Re: From CSS to DSSSL

[Paul Prescod:]

| > But seriously, given that CSS is clearly the next wave of client-side
| > style, couldn't DSSSL be deployed effectively on servers, or at "publish"
| > time, to generate HTML+CSS? 
| 
| DSSSL has been deployed to generate HTML (in Jade -- I have built a
| whole website this way), and Jade will generate HTML+CSS as soon as CSS
| is supported in a standard way by major browsers. It is important to
| remember though, that shipping dumbed-down documents over the web is
| second best.

True, but I predict that you will see a lot of XML+CSS (as per-element
embedded style attributes) being generated from databases.  That's
what I want to see coming out of docs.sun.com as soon as I can get our
people to work on the experimental XML output some more.
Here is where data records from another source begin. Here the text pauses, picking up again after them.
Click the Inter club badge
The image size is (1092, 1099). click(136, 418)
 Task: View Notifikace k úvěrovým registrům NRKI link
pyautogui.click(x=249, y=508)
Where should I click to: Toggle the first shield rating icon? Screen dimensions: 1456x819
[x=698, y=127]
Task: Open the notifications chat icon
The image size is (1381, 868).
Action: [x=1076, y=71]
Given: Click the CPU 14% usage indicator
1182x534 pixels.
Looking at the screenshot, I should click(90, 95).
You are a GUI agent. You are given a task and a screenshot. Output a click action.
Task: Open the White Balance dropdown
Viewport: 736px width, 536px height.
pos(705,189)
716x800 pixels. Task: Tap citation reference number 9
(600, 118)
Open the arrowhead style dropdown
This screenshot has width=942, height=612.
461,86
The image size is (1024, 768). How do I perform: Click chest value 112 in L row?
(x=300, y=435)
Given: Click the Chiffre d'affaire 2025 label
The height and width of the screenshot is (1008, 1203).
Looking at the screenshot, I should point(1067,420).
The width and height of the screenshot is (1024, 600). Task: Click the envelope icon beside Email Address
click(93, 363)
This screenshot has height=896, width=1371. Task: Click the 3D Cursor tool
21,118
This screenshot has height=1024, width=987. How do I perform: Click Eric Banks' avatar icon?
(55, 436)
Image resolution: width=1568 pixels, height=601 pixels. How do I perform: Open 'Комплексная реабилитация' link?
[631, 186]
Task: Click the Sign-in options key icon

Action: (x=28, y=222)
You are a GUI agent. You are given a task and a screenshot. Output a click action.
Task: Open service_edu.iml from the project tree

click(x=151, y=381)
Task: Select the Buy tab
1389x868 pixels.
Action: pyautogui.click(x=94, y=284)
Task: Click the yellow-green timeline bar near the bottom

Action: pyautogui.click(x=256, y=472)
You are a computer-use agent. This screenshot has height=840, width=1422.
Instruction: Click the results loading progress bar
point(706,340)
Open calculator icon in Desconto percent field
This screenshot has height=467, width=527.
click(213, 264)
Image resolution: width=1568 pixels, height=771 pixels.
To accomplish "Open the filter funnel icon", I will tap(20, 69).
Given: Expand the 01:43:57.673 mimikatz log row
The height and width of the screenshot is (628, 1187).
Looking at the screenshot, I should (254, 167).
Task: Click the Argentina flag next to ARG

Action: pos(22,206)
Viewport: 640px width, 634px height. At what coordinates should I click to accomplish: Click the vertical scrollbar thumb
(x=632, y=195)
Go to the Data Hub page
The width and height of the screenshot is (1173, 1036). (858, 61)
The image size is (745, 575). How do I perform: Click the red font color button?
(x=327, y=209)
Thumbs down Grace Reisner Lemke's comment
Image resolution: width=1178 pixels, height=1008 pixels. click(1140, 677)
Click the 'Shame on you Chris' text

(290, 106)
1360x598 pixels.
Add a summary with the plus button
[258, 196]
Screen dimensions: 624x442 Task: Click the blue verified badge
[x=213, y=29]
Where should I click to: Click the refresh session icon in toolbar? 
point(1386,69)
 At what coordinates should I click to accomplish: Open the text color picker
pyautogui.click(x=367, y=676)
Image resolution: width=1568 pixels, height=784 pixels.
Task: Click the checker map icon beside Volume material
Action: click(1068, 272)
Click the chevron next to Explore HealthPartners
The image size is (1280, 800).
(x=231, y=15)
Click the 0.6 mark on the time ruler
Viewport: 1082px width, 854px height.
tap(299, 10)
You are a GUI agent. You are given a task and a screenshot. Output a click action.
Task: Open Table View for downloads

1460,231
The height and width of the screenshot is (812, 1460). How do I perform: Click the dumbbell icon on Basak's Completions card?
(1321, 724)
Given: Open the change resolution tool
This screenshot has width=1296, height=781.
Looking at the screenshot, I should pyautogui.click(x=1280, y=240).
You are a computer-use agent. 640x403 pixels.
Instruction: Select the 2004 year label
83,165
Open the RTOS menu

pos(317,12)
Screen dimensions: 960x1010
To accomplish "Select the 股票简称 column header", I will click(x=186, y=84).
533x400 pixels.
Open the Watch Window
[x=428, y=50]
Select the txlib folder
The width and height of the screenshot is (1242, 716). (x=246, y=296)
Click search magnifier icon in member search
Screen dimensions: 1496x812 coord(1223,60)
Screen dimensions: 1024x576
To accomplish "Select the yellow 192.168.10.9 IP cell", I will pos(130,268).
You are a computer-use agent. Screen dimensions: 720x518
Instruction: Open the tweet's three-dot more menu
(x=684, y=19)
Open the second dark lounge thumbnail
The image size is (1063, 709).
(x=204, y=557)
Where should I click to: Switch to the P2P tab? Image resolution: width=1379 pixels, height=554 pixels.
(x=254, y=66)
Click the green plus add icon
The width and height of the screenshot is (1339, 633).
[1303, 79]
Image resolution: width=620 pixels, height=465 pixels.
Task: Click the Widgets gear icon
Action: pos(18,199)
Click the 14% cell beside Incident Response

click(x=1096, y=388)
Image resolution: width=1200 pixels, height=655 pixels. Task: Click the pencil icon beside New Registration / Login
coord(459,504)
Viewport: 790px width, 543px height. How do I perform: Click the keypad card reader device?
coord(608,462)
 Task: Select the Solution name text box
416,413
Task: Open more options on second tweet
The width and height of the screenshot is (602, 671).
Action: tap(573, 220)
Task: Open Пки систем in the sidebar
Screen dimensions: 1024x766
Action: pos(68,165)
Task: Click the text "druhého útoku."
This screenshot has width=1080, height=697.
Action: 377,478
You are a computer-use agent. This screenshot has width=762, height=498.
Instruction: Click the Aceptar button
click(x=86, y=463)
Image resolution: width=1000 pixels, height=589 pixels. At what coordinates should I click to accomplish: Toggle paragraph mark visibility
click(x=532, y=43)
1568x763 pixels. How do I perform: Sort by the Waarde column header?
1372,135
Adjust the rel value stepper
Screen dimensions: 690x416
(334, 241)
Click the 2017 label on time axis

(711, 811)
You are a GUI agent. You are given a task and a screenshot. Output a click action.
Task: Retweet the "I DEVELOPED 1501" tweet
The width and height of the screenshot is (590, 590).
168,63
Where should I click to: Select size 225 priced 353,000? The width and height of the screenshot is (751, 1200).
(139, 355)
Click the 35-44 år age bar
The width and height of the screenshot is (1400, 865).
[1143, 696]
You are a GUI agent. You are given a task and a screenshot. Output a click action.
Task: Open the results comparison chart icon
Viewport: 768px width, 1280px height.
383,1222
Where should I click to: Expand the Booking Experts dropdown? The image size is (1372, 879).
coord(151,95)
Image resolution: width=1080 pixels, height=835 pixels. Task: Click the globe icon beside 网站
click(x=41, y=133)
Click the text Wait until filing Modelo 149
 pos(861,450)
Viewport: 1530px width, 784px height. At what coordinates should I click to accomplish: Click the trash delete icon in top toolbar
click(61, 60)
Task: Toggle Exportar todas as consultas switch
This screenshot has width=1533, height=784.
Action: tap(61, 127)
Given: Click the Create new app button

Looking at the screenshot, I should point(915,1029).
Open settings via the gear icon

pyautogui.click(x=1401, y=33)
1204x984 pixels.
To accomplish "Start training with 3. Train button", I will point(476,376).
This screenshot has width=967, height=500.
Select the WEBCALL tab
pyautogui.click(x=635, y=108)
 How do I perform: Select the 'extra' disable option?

| > In short, is there a transition path from CSS to DSSSL, or is all lost
| > already? :^)
| 
| I'm not sure how these questions address that, but yes, there is a
| transition path from CSS to DSSSL. CSS goes into 4.0 level browsers,
| for use primarily with HTML ,and DSSSL goes into 5.0 level browsers
| for use primarily with XML. At one point I thought that there needed
| to be some relationship between CSS and DSSSL in order to have a
| migration path from one to the other, but now I ask: "why?" Use CSS
| when it is convenient (small,simple documents). Use DSSSL when it is
| convenient (large, complex, structurally marked up documents).

That's exactly where I ended up on this.  CSS is simple and enables a
lot of functionality but is inherently incapable of handling the hard
cases; DSSSL can handle anything but is a bitch to learn.
Implementation is a wash.  So let's use both.